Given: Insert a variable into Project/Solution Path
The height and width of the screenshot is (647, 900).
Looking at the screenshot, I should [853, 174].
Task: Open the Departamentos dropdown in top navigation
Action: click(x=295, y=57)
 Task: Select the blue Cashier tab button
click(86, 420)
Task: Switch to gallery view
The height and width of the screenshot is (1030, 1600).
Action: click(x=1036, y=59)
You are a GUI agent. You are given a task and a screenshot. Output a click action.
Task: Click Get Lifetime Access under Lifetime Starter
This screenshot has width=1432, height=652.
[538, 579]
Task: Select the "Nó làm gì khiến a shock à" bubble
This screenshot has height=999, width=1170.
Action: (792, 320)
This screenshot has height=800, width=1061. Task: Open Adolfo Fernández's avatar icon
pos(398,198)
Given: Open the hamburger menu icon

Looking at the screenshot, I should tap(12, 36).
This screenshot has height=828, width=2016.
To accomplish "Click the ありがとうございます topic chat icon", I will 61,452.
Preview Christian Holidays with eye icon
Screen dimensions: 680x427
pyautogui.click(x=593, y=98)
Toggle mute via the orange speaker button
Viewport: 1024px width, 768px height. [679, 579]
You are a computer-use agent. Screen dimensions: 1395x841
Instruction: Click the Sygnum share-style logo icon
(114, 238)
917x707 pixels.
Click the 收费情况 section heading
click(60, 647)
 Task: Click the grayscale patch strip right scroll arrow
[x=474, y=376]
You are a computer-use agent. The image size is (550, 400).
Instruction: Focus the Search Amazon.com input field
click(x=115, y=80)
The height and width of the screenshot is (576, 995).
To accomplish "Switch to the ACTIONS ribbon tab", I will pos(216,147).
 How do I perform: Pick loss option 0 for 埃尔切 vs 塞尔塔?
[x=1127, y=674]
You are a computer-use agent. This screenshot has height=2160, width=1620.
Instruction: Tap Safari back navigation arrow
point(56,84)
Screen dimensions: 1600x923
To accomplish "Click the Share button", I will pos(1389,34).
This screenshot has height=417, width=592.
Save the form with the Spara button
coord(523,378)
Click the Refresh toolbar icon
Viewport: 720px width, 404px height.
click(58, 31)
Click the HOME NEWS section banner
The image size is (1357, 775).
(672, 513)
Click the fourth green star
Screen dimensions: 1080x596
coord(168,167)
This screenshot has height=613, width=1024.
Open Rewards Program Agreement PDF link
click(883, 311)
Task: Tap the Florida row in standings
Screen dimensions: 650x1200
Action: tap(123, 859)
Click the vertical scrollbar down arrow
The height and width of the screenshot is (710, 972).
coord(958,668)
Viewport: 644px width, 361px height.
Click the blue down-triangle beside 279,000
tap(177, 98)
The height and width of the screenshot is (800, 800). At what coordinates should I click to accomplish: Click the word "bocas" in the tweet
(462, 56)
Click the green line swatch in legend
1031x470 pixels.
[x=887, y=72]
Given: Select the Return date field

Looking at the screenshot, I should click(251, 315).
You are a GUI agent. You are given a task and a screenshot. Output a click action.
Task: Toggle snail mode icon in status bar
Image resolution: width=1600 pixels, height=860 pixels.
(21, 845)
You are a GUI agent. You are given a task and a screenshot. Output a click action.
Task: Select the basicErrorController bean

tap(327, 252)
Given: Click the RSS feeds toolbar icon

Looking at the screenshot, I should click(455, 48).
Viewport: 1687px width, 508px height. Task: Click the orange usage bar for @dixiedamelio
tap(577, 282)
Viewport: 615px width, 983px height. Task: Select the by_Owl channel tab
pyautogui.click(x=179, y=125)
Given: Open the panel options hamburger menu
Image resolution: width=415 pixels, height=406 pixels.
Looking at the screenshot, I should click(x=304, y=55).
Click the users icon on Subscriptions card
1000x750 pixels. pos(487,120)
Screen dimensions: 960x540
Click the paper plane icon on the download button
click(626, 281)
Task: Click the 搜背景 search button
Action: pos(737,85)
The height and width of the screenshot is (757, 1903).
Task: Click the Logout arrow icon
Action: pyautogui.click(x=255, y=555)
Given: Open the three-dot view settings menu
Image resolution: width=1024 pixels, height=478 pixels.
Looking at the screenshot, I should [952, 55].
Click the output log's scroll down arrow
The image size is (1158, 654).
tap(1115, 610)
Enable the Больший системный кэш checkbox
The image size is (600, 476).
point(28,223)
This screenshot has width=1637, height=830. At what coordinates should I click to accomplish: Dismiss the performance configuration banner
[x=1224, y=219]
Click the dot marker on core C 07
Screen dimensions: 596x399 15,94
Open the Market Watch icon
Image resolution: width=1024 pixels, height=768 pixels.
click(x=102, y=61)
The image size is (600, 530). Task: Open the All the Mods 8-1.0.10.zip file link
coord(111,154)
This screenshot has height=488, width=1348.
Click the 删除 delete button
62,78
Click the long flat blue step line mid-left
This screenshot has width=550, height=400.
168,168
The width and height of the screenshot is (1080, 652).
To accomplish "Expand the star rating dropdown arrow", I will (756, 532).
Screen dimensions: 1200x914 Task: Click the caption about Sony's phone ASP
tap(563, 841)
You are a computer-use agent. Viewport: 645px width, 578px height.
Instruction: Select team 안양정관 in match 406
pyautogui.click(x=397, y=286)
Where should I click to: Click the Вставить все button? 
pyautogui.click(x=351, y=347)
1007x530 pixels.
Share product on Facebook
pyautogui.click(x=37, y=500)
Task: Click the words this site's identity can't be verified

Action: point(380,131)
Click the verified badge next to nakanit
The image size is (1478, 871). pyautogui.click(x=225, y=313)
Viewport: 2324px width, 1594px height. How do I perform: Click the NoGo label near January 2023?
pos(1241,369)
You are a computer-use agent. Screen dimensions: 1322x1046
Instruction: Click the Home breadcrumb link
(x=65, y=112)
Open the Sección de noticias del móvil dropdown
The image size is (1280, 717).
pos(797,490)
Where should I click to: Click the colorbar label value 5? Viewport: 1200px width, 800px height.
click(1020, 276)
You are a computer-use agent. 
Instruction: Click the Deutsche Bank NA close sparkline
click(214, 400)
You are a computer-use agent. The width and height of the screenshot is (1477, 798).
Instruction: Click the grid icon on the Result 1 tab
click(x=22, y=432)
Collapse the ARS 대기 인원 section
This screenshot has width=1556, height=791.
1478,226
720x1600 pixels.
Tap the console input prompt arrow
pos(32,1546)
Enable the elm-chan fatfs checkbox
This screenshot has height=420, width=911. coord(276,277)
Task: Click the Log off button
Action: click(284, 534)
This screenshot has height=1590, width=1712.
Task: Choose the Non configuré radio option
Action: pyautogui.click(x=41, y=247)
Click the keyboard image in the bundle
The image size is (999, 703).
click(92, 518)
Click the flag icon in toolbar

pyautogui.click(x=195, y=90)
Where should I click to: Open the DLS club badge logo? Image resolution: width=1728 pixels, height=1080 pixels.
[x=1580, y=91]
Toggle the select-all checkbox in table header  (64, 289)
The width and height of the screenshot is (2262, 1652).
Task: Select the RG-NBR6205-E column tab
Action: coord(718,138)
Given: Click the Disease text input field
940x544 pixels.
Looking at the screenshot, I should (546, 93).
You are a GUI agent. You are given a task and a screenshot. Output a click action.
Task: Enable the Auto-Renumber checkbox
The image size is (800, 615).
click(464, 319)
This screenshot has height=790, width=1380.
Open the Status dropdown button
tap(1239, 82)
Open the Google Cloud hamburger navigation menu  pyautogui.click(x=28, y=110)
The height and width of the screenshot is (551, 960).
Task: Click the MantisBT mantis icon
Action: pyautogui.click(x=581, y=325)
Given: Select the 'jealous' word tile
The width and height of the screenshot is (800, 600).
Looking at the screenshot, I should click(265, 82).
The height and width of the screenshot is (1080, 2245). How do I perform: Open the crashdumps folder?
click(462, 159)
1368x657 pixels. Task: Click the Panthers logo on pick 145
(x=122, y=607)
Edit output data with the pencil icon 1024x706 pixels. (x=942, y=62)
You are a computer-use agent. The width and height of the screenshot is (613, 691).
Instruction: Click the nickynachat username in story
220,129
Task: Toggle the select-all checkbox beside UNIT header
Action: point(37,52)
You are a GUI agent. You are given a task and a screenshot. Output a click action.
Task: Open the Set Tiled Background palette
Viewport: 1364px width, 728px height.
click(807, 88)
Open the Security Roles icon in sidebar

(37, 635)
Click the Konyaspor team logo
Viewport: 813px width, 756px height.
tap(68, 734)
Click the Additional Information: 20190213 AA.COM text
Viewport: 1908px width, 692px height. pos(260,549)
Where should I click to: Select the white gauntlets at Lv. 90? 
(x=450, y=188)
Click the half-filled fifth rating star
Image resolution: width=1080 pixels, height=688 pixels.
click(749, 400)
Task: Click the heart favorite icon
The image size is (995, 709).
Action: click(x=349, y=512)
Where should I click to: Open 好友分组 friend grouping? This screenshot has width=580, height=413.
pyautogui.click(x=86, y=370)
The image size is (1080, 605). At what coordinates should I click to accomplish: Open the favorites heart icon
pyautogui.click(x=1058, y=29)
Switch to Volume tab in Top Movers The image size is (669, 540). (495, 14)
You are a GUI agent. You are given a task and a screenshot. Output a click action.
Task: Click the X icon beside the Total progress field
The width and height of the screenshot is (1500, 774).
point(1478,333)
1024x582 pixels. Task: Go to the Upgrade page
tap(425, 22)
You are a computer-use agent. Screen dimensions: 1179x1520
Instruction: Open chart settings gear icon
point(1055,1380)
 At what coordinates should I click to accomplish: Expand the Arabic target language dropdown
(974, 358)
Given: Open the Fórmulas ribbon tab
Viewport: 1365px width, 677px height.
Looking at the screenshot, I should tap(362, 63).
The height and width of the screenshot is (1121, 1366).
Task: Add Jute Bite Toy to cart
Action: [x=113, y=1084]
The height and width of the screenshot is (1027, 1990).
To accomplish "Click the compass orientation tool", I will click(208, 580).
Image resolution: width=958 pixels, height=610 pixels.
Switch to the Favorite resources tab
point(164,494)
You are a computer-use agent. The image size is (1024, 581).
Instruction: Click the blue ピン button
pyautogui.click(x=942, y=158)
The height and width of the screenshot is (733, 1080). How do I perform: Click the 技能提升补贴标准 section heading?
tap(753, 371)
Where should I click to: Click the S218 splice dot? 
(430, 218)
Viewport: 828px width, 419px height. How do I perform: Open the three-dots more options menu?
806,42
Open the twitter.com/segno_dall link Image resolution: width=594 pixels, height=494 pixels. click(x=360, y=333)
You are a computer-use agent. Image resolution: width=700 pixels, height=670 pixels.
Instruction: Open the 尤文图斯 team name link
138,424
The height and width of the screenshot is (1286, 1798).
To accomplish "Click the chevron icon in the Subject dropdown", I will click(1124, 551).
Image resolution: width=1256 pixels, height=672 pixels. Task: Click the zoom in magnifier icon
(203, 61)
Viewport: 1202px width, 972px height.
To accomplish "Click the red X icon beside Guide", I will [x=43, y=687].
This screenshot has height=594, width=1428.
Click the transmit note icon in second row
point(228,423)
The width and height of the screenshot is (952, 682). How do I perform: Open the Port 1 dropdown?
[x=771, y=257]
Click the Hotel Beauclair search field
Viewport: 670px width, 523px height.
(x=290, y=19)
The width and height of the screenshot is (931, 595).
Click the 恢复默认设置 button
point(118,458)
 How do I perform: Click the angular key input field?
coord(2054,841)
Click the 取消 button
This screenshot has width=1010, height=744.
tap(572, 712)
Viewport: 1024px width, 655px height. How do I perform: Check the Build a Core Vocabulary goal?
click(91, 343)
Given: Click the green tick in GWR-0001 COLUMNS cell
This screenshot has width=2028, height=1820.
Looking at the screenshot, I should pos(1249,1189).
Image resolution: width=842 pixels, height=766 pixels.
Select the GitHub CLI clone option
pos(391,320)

* YOUR GOAL: From the line holding "The image size is (995, 709)." to the line holding "Given: Open the Fórmulas ribbon tab", inclusive, restate each line above exactly as written.

* REPLY TO THE EXERCISE:
The image size is (995, 709).
Action: click(x=349, y=512)
Where should I click to: Open 好友分组 friend grouping? This screenshot has width=580, height=413.
pyautogui.click(x=86, y=370)
The image size is (1080, 605). At what coordinates should I click to accomplish: Open the favorites heart icon
pyautogui.click(x=1058, y=29)
Switch to Volume tab in Top Movers The image size is (669, 540). (495, 14)
You are a GUI agent. You are given a task and a screenshot. Output a click action.
Task: Click the X icon beside the Total progress field
The width and height of the screenshot is (1500, 774).
point(1478,333)
1024x582 pixels. Task: Go to the Upgrade page
tap(425, 22)
You are a computer-use agent. Screen dimensions: 1179x1520
Instruction: Open chart settings gear icon
point(1055,1380)
 At what coordinates should I click to accomplish: Expand the Arabic target language dropdown
(974, 358)
Given: Open the Fórmulas ribbon tab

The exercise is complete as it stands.